◆ Work item ◆
Repeat each record below exactly as given.

◆ Provided data ◆
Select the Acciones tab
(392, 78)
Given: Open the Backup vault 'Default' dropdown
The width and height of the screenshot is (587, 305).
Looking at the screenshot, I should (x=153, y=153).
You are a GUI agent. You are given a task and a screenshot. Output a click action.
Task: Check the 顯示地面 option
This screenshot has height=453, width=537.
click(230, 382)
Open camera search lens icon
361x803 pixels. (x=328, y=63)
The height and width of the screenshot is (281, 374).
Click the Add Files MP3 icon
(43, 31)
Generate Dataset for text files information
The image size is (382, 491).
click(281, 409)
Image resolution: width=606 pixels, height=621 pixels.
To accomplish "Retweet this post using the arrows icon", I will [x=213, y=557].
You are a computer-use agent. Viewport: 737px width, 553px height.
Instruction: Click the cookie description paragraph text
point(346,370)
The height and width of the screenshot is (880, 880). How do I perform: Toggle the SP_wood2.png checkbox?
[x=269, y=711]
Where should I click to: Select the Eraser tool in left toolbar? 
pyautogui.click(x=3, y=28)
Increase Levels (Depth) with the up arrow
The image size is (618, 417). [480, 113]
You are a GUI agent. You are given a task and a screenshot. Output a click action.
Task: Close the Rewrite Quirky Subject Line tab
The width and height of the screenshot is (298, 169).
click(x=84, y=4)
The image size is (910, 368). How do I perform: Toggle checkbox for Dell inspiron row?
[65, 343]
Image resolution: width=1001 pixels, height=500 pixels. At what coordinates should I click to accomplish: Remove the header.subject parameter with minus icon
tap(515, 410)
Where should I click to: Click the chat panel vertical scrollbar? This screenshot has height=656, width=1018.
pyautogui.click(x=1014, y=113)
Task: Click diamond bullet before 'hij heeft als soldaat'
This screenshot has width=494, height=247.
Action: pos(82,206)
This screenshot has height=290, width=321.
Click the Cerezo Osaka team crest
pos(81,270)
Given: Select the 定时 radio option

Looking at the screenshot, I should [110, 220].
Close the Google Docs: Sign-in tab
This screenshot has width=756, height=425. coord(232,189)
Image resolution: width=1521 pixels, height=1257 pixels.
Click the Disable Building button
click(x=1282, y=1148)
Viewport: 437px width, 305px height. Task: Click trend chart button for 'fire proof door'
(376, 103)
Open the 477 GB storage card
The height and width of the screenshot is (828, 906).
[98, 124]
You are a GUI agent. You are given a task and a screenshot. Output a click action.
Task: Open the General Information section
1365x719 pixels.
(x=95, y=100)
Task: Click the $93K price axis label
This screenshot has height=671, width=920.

◆ Exercise output ◆
Select the Acciones tab
(392, 78)
Given: Open the Backup vault 'Default' dropdown
The width and height of the screenshot is (587, 305).
Looking at the screenshot, I should (x=153, y=153).
You are a GUI agent. You are given a task and a screenshot. Output a click action.
Task: Check the 顯示地面 option
This screenshot has height=453, width=537.
click(230, 382)
Open camera search lens icon
361x803 pixels. (x=328, y=63)
The height and width of the screenshot is (281, 374).
Click the Add Files MP3 icon
(43, 31)
Generate Dataset for text files information
The image size is (382, 491).
click(281, 409)
Image resolution: width=606 pixels, height=621 pixels.
To accomplish "Retweet this post using the arrows icon", I will [x=213, y=557].
You are a computer-use agent. Viewport: 737px width, 553px height.
Instruction: Click the cookie description paragraph text
point(346,370)
The height and width of the screenshot is (880, 880). How do I perform: Toggle the SP_wood2.png checkbox?
[x=269, y=711]
Where should I click to: Select the Eraser tool in left toolbar? 
pyautogui.click(x=3, y=28)
Increase Levels (Depth) with the up arrow
The image size is (618, 417). [480, 113]
You are a GUI agent. You are given a task and a screenshot. Output a click action.
Task: Close the Rewrite Quirky Subject Line tab
The width and height of the screenshot is (298, 169).
click(x=84, y=4)
The image size is (910, 368). How do I perform: Toggle checkbox for Dell inspiron row?
[65, 343]
Image resolution: width=1001 pixels, height=500 pixels. At what coordinates should I click to accomplish: Remove the header.subject parameter with minus icon
tap(515, 410)
Where should I click to: Click the chat panel vertical scrollbar? This screenshot has height=656, width=1018.
pyautogui.click(x=1014, y=113)
Task: Click diamond bullet before 'hij heeft als soldaat'
This screenshot has width=494, height=247.
Action: pos(82,206)
This screenshot has height=290, width=321.
Click the Cerezo Osaka team crest
pos(81,270)
Given: Select the 定时 radio option

Looking at the screenshot, I should [110, 220].
Close the Google Docs: Sign-in tab
This screenshot has width=756, height=425. coord(232,189)
Image resolution: width=1521 pixels, height=1257 pixels.
Click the Disable Building button
click(x=1282, y=1148)
Viewport: 437px width, 305px height. Task: Click trend chart button for 'fire proof door'
(376, 103)
Open the 477 GB storage card
The height and width of the screenshot is (828, 906).
[98, 124]
You are a GUI agent. You are given a task and a screenshot. Output a click action.
Task: Open the General Information section
1365x719 pixels.
(x=95, y=100)
Task: Click the $93K price axis label
This screenshot has height=671, width=920.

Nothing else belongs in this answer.